Background: Large scale cultivation of sorghum for food, feed, and biofuel requires concerted
efforts for engineering multipurpose cultivars with optimised agronomic traits. Due to their vital
role in regulating the biosynthesis of phenylpropanoid-derived compounds, biomass composition,
biotic, and abiotic stress response, R2R3-MYB family transcription factors are ideal targets for improving
environmental resilience and economic value of sorghum.
Methods: We used diverse computational biology tools to survey the sorghum genome to identify
R2R3-MYB transcription factors followed by their structural and phylogenomic analysis. We used inhouse
generated as well as publicly available high throughput expression data to analyse the R2R3 expression
patterns in various sorghum tissue types.
Results: We have identified a total of 134 R2R3-MYB genes from sorghum and developed a framework
to predict gene functions.

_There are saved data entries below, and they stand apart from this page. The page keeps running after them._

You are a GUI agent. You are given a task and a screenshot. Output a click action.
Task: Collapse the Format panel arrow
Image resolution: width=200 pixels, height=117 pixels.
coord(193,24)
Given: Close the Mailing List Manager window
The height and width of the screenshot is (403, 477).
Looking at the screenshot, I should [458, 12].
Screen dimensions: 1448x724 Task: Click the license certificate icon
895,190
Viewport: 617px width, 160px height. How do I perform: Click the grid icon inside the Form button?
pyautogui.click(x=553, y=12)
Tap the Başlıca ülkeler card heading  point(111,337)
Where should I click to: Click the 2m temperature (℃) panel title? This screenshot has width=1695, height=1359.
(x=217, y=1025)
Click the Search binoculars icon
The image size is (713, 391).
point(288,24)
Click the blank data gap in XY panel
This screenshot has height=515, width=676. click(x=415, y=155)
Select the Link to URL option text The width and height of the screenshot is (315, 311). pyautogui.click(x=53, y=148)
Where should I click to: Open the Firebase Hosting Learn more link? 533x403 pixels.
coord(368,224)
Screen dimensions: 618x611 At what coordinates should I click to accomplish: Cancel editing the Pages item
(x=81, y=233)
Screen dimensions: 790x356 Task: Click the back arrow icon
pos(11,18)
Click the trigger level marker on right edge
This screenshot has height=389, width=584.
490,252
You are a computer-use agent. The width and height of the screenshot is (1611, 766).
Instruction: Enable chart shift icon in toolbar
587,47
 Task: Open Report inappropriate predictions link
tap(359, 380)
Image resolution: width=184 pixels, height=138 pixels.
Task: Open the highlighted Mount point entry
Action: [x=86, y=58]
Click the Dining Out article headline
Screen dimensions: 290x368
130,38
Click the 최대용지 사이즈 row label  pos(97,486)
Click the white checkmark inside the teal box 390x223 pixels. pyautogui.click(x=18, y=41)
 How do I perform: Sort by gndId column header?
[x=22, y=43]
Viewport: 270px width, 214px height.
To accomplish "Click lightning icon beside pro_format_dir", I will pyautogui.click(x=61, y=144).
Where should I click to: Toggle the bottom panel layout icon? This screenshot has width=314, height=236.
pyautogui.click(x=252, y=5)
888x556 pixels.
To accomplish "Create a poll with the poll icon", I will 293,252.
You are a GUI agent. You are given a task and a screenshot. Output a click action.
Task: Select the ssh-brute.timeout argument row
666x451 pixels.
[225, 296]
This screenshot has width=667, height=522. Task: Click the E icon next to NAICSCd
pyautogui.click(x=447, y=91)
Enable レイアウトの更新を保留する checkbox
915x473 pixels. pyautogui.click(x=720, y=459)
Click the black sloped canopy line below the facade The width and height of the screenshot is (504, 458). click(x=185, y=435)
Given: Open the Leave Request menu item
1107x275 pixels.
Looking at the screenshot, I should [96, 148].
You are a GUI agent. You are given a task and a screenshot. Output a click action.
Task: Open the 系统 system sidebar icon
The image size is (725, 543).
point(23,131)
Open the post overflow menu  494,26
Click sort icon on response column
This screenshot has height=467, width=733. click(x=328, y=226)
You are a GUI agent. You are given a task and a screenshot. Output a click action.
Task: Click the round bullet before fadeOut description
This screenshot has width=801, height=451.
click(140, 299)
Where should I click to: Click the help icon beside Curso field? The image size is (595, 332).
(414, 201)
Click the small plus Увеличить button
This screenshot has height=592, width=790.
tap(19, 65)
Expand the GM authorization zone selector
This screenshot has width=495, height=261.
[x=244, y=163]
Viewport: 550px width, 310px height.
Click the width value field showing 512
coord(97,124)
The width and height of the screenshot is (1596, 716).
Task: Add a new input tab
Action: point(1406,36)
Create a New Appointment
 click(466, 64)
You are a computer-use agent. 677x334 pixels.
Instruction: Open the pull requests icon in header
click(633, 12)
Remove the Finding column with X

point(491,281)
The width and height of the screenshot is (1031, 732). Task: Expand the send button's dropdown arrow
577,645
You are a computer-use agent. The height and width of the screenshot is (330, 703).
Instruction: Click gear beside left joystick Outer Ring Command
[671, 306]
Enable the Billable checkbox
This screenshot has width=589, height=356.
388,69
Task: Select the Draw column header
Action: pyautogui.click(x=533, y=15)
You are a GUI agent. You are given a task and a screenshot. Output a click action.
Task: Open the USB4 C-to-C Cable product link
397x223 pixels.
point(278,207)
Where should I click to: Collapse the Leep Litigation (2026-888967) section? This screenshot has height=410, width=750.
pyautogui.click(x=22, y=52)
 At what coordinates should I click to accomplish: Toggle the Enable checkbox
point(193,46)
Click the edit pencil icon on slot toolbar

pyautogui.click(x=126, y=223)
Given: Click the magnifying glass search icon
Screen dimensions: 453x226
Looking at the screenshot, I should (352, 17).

Collating information from the physical location, duplication, structural
analysis, orthologous sequences, phylogeny, and expression patterns revealed the role of duplications
in clade-wise expansion of the R2R3-MYB family as well as intra-clade functional diversification.
Using publicly available and in-house generated RNA sequencing data, we provide MYB candidates
for conditioning biofuel syndrome by engineering phenylpropanoid biosynthesis and sugar signalling
pathways in sorghum.
Conclusion: The results presented here are pivotal to prioritize MYB genes for functional validation
and optimize agronomic traits in sorghum.